STUDY MATERIAL:
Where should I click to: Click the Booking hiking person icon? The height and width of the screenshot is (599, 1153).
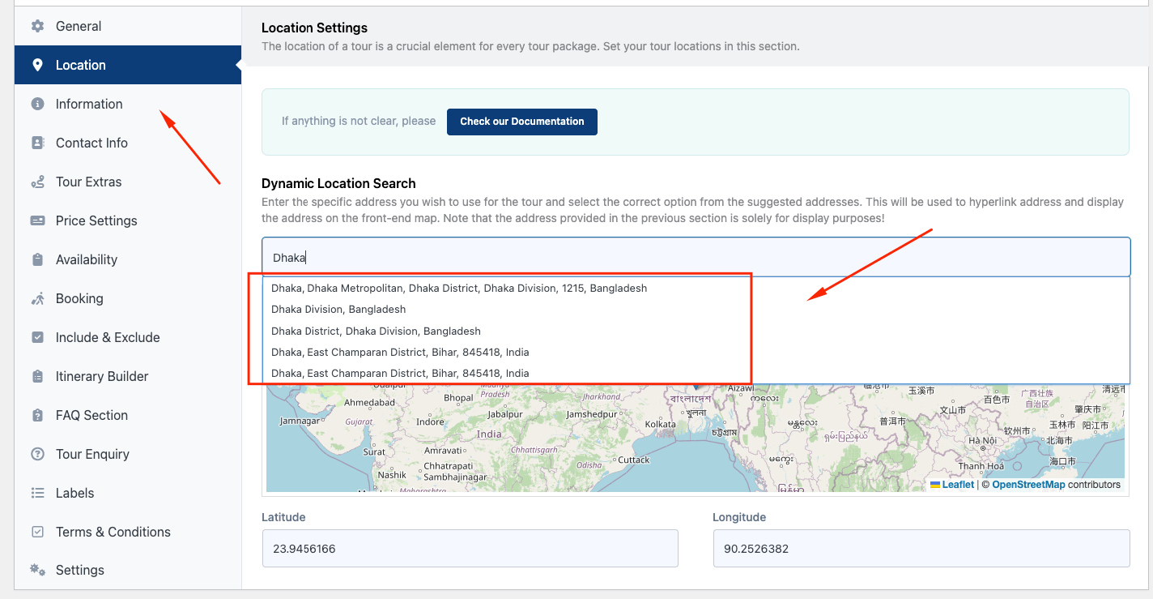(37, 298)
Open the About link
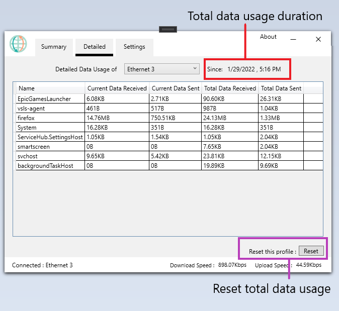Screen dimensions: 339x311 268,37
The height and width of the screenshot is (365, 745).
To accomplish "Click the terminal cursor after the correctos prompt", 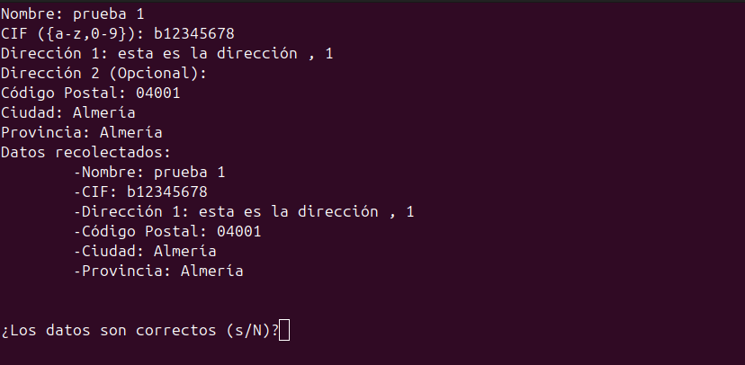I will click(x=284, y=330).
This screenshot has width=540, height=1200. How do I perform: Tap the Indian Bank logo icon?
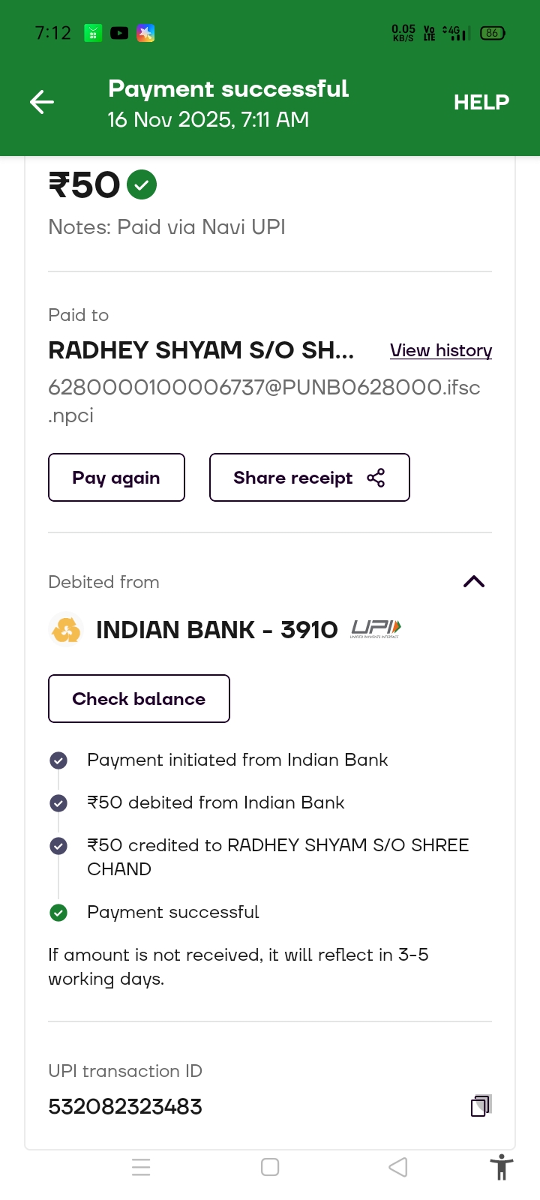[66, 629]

---

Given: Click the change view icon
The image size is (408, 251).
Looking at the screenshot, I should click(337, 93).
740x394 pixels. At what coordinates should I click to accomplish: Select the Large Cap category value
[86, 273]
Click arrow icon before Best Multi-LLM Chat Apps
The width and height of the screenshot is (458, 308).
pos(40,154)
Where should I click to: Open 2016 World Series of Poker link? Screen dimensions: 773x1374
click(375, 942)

WORK TASK:
I'd like the lines above repeated exactly, from the one that contains "Where should I click to: Click" through the one that contains "The height and width of the screenshot is (365, 745).", with no pictures.

SOLUTION TO THIS PROBLEM:
Where should I click to: Click the Booking hiking person icon? The height and width of the screenshot is (599, 1153).
(37, 298)
Open the About link
Screen dimensions: 339x311 268,37
The height and width of the screenshot is (365, 745).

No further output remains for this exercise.